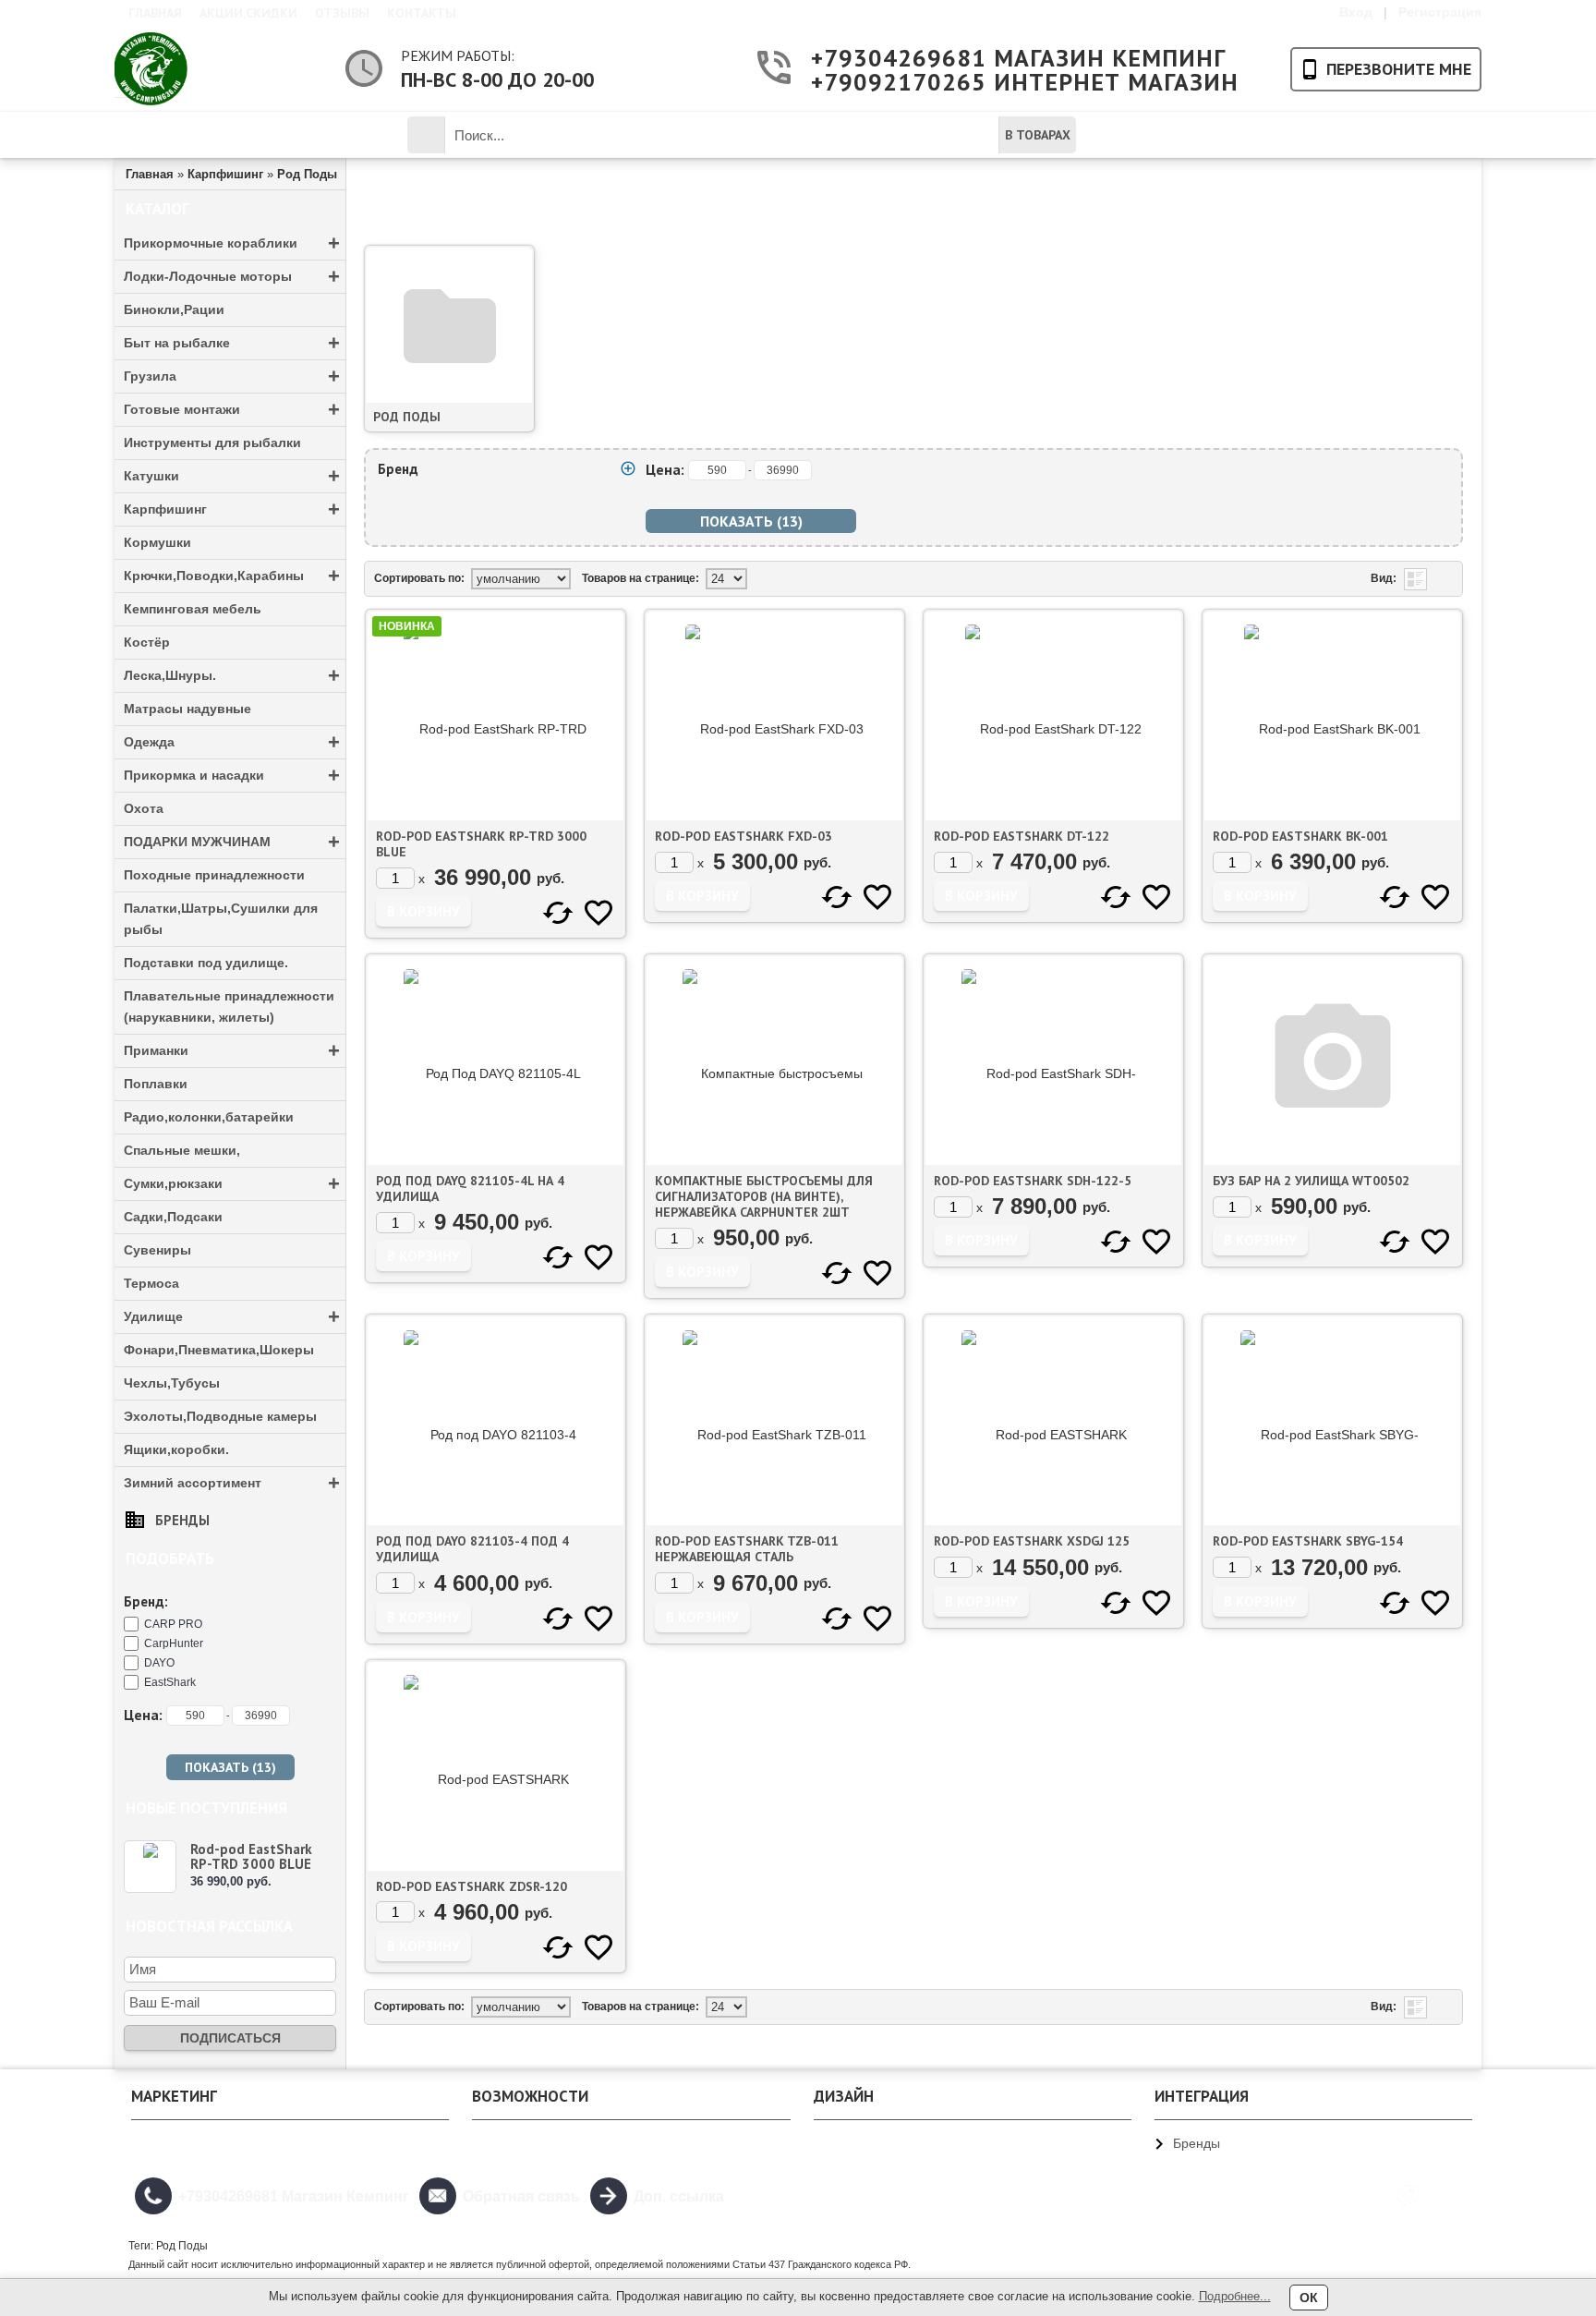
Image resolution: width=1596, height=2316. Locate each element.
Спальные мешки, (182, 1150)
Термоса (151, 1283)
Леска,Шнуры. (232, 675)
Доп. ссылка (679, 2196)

| THE PROBLEM |
Exactly as written, print each entry, leaving all pictures out.

| RESPONSE BELOW |
Image resolution: width=1596, height=2316. Locate each element.
Спальные мешки, (182, 1150)
Термоса (151, 1283)
Леска,Шнуры. (232, 675)
Доп. ссылка (679, 2196)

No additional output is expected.